Estava vestido com uma blusa que lhe servia quase de capote. Era inquieto e audacioso, avançando sempre, mas sempre olhando para trás. Quem era esse homem? A noite provavelmente conhecia-o mais que o dia.
Não levava saco algum, mas evidentemente, seu casaco tinha grandes bolsos. De vez em quando parava, examinava o terreno ao seu redor, como para ver se estava ou não sendo observado, inclinava-se apressadamente, revolvia no chão qualquer coisa imóvel ou silenciosa, depois levantava e se esquivava.
Seu modo de se arrastar, suas atitudes; seus gestos rápidos e misteriosos faziam-no semelhantes a essas larvas crepusculares que povoam as ruinas e que as antigas lendas normandas chamam de alleurs.

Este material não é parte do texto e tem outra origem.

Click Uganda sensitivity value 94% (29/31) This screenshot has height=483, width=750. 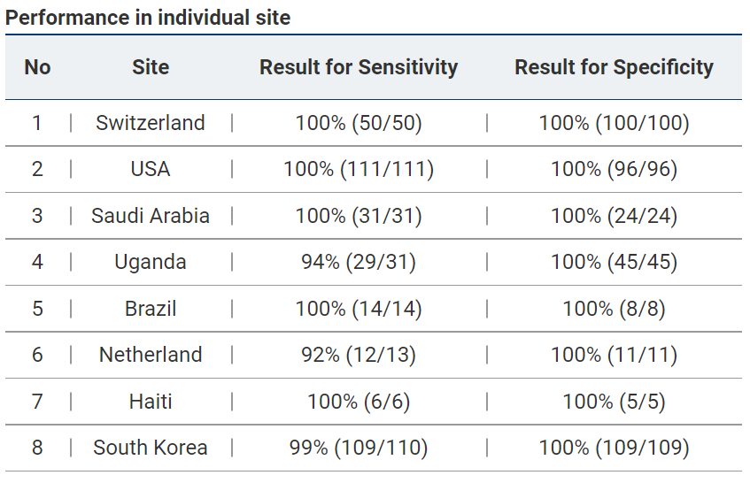[x=359, y=262]
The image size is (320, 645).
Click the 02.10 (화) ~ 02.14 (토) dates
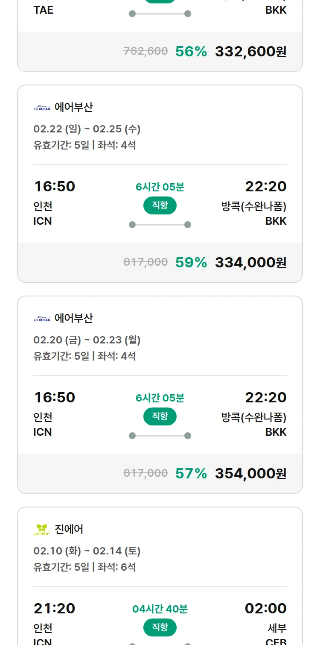point(87,551)
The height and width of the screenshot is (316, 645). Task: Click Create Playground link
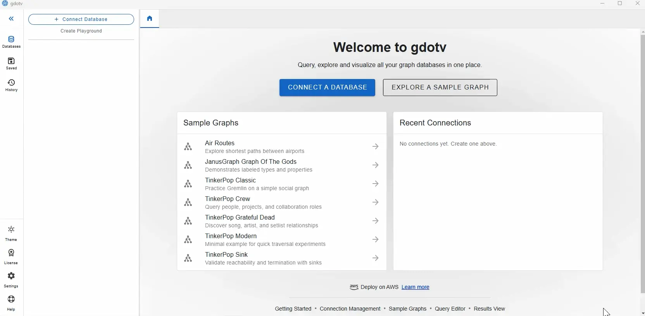pos(81,31)
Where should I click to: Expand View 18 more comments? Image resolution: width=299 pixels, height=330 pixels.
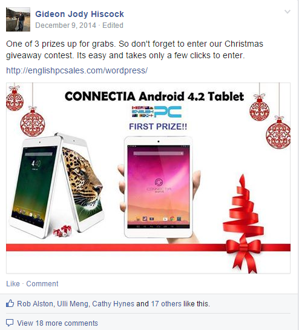[x=58, y=323]
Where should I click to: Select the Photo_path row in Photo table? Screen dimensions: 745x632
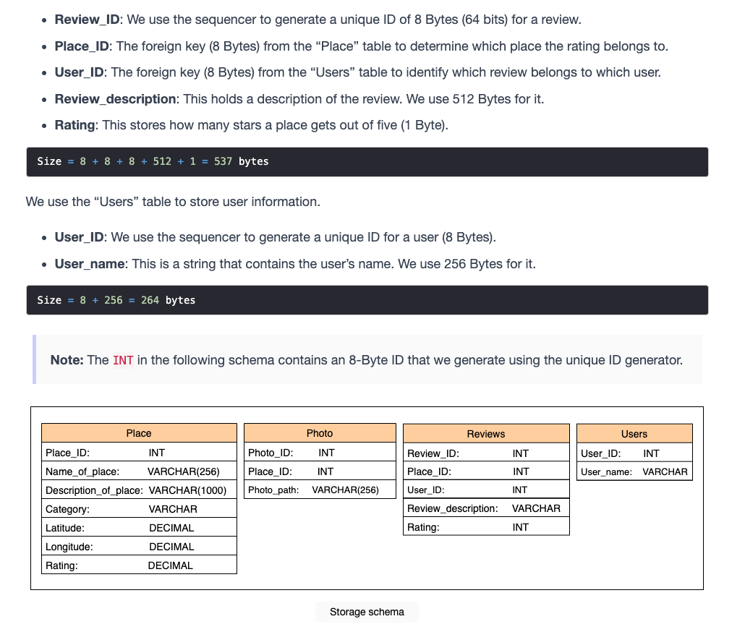(320, 490)
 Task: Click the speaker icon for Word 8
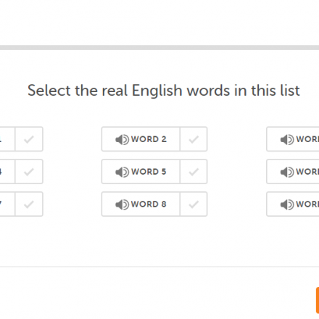click(122, 204)
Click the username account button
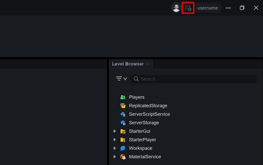Screen dimensions: 263x165 208,8
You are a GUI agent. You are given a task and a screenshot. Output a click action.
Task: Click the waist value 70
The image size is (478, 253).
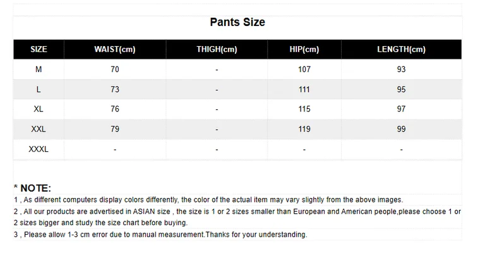point(115,69)
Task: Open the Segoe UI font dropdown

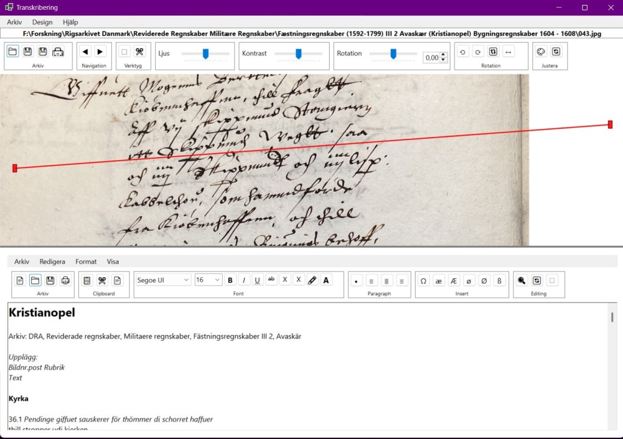Action: 162,280
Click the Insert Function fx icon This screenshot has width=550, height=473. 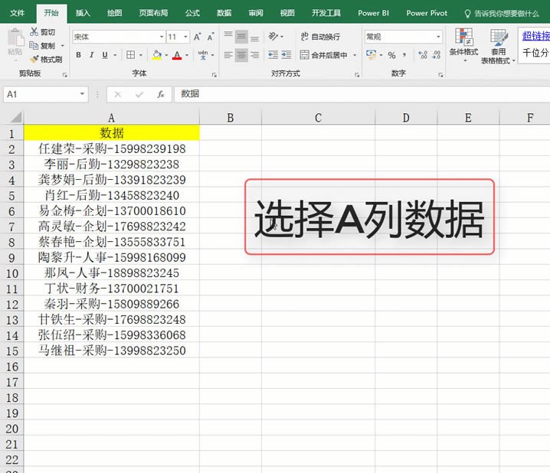160,94

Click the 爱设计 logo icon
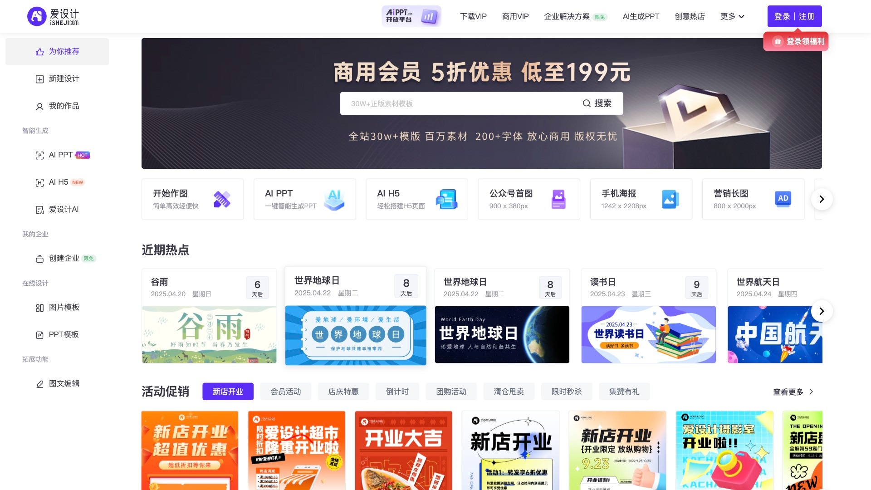[x=36, y=16]
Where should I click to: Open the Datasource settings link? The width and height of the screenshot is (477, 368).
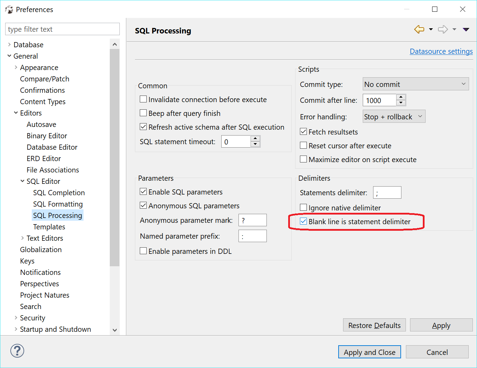tap(441, 51)
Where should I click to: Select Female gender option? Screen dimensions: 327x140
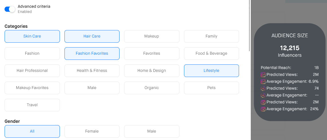point(92,131)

[…] O vagabundo noturno, que acabamos de mostrar ao leitor andava por esses lados. Investigava aquele enorme sepulcro, sempre atento, passando em revista os cadáveres. Caminhava com os pés mergulhados em sangue. De repete, parou. Alguns passos a sua frente, no meio da estrada, no ponto em que os cadáveres eram menos numerosos, debaixo daquele amontoado de homens e cavalos, saía uma mão aberta, iluminada pela luz do luar. Essa mão tinha num dos dedos algo brilhante; era um anel de ouro. O homem curvou-se, permaneceu assim por algum tempo e, quando se levantou, o anel já havia desaparecido,
Musashi (p. 32, vol. 1).
“Na verdade, no decorrer do longo período de guerra, o bandoleirismo transforma-se em única opção de trabalho para os rounin, samurais errantes sem emprego ou suserano, indolentes e destemidos por natureza. Era uma realidade aceita pelo povo.
Os senhores feudais, por seu lado, deles se aproveitavam durante as guerras, contratando-os para incendiar campos inimigos, espalhar boatos desorientadores ou roubar os cavalos dos adversários.
Casa não fossem procurados para esses serviços, restavam ainda aos bandoleiros diversas outras opções: saquear cadáveres, assaltar sobreviventes, reclamar o prêmio pela cabeça de um guerreiro famoso cujo cadáver encontrassem abandonado num campo de batalha, cada guerra proporcionando-lhes meios para viver ociosamente por quase um ano.
Até mesmo a pacata população de lavrados e lenhadores, embora impedida de trabalhar a terra quando a guerra eclodia nas imediações de seus povoados, conhecia o gosto do lucro fácil proveniente da exploração das sobras de guerra”.